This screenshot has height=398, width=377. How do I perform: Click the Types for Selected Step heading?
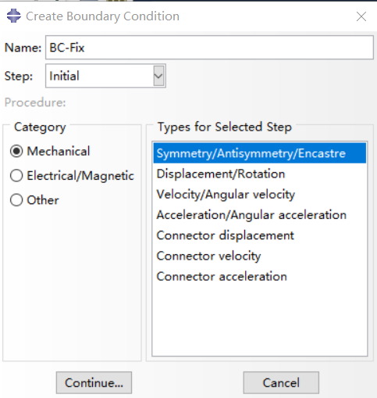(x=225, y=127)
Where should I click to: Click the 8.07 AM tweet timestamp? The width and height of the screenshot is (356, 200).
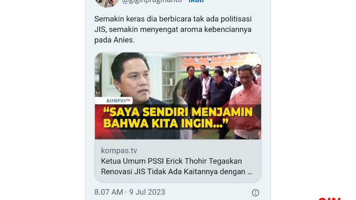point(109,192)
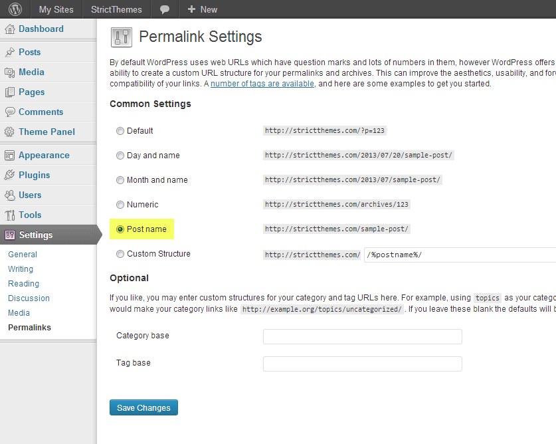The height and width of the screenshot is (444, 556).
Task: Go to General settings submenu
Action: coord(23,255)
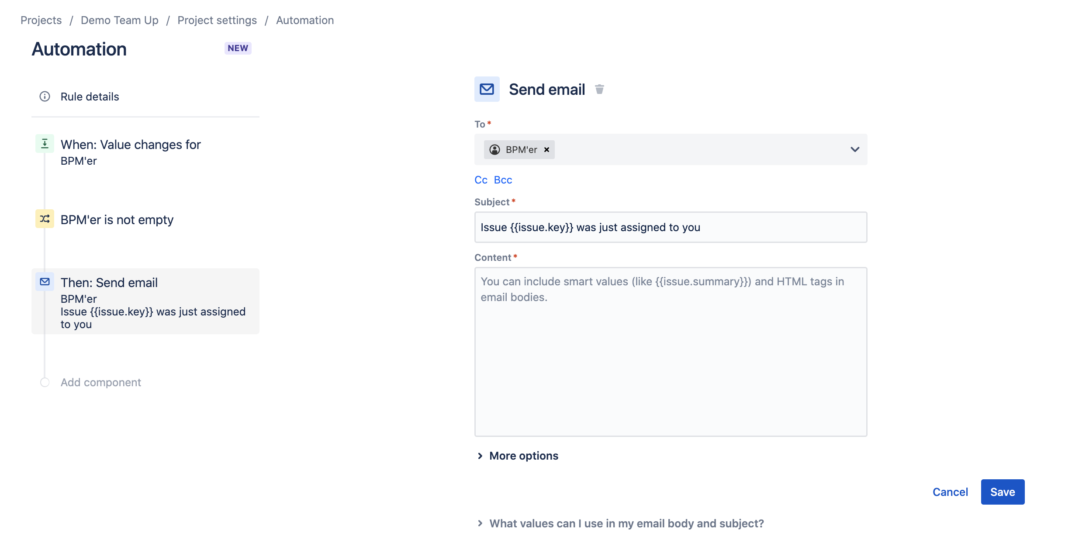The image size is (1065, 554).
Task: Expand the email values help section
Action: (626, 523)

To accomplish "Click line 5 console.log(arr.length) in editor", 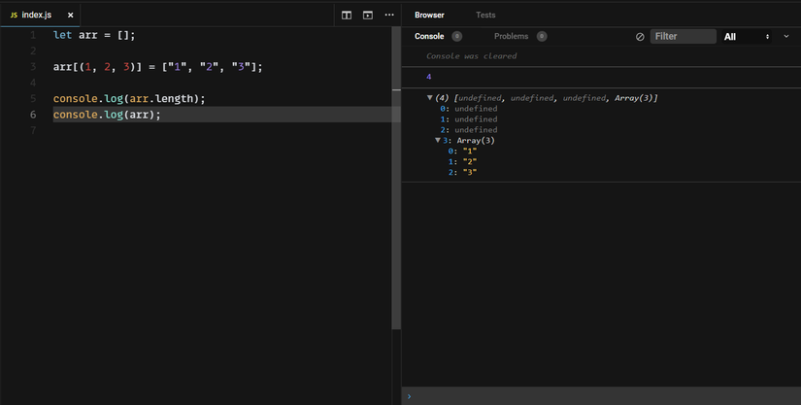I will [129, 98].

:::

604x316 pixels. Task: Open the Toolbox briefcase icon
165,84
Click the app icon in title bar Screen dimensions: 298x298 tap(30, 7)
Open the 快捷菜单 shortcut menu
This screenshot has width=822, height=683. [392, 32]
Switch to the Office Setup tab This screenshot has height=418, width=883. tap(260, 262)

:::

[AIM OF THE EXERCISE]
Precisely the lines between those holding "604x316 pixels. Task: Open" and "Switch to the", inclusive, are to be reproduced from the listing above, with nothing added.

[RESPONSE BOX]
604x316 pixels. Task: Open the Toolbox briefcase icon
165,84
Click the app icon in title bar Screen dimensions: 298x298 tap(30, 7)
Open the 快捷菜单 shortcut menu
This screenshot has width=822, height=683. [392, 32]
Switch to the Office Setup tab This screenshot has height=418, width=883. tap(260, 262)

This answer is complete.